Please rewrite the data below, swapping every "How do I perform" for "How can I carry out" and leaving everything else unchanged.

• [Records provided]:
____
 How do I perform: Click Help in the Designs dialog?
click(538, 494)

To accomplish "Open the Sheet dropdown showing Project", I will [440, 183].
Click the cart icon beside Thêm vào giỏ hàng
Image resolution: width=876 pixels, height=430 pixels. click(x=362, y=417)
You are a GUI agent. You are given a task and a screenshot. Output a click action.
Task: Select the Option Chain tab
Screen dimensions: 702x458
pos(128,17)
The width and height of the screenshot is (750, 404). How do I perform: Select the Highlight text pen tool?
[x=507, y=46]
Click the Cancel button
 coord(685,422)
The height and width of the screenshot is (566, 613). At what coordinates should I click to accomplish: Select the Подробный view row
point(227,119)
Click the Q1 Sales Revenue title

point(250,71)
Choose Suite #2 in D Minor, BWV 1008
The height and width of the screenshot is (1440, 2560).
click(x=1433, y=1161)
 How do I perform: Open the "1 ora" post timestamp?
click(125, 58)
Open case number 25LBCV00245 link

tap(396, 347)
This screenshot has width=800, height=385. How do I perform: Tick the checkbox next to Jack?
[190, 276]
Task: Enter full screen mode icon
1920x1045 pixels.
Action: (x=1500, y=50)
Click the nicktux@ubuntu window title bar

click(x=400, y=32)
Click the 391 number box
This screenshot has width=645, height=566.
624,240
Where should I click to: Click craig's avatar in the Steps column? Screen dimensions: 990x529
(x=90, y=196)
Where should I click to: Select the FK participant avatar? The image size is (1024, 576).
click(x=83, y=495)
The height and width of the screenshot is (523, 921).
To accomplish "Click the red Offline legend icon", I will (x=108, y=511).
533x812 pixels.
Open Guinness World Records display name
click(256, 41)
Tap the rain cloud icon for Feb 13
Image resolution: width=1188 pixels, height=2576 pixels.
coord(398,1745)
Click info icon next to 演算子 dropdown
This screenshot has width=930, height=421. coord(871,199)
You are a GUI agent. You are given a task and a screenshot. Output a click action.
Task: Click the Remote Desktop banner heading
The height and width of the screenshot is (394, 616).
____
• [Complete response]:
 How can I carry out: Click Help in the Designs dialog?
click(538, 494)

To accomplish "Open the Sheet dropdown showing Project", I will [440, 183].
Click the cart icon beside Thêm vào giỏ hàng
Image resolution: width=876 pixels, height=430 pixels. click(x=362, y=417)
You are a GUI agent. You are given a task and a screenshot. Output a click action.
Task: Select the Option Chain tab
Screen dimensions: 702x458
pos(128,17)
The width and height of the screenshot is (750, 404). How can I carry out: Select the Highlight text pen tool?
[x=507, y=46]
Click the Cancel button
 coord(685,422)
The height and width of the screenshot is (566, 613). At what coordinates should I click to accomplish: Select the Подробный view row
point(227,119)
Click the Q1 Sales Revenue title

point(250,71)
Choose Suite #2 in D Minor, BWV 1008
The height and width of the screenshot is (1440, 2560).
click(x=1433, y=1161)
 How can I carry out: Open the "1 ora" post timestamp?
click(125, 58)
Open case number 25LBCV00245 link

tap(396, 347)
This screenshot has width=800, height=385. How can I carry out: Tick the checkbox next to Jack?
[190, 276]
Task: Enter full screen mode icon
1920x1045 pixels.
Action: (x=1500, y=50)
Click the nicktux@ubuntu window title bar

click(x=400, y=32)
Click the 391 number box
This screenshot has width=645, height=566.
624,240
Where should I click to: Click craig's avatar in the Steps column? Screen dimensions: 990x529
(x=90, y=196)
Where should I click to: Select the FK participant avatar? The image size is (1024, 576).
click(x=83, y=495)
The height and width of the screenshot is (523, 921).
To accomplish "Click the red Offline legend icon", I will (x=108, y=511).
533x812 pixels.
Open Guinness World Records display name
click(256, 41)
Tap the rain cloud icon for Feb 13
Image resolution: width=1188 pixels, height=2576 pixels.
coord(398,1745)
Click info icon next to 演算子 dropdown
This screenshot has width=930, height=421. coord(871,199)
You are a GUI agent. You are given a task and a screenshot. Output a click action.
Task: Click the Remote Desktop banner heading
The height and width of the screenshot is (394, 616).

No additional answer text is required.